§ **REQUIREMENT**
The entries below should be written out again exactly as they stand.

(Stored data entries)
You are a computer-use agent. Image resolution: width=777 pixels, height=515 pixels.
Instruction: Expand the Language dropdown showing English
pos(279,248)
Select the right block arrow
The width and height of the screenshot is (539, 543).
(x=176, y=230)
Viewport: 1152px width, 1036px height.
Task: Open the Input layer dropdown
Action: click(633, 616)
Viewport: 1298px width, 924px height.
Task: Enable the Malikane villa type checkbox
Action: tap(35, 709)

§ **RESPONSE AREA**
You are a computer-use agent. Image resolution: width=777 pixels, height=515 pixels.
Instruction: Expand the Language dropdown showing English
pos(279,248)
Select the right block arrow
The width and height of the screenshot is (539, 543).
(x=176, y=230)
Viewport: 1152px width, 1036px height.
Task: Open the Input layer dropdown
Action: click(633, 616)
Viewport: 1298px width, 924px height.
Task: Enable the Malikane villa type checkbox
Action: tap(35, 709)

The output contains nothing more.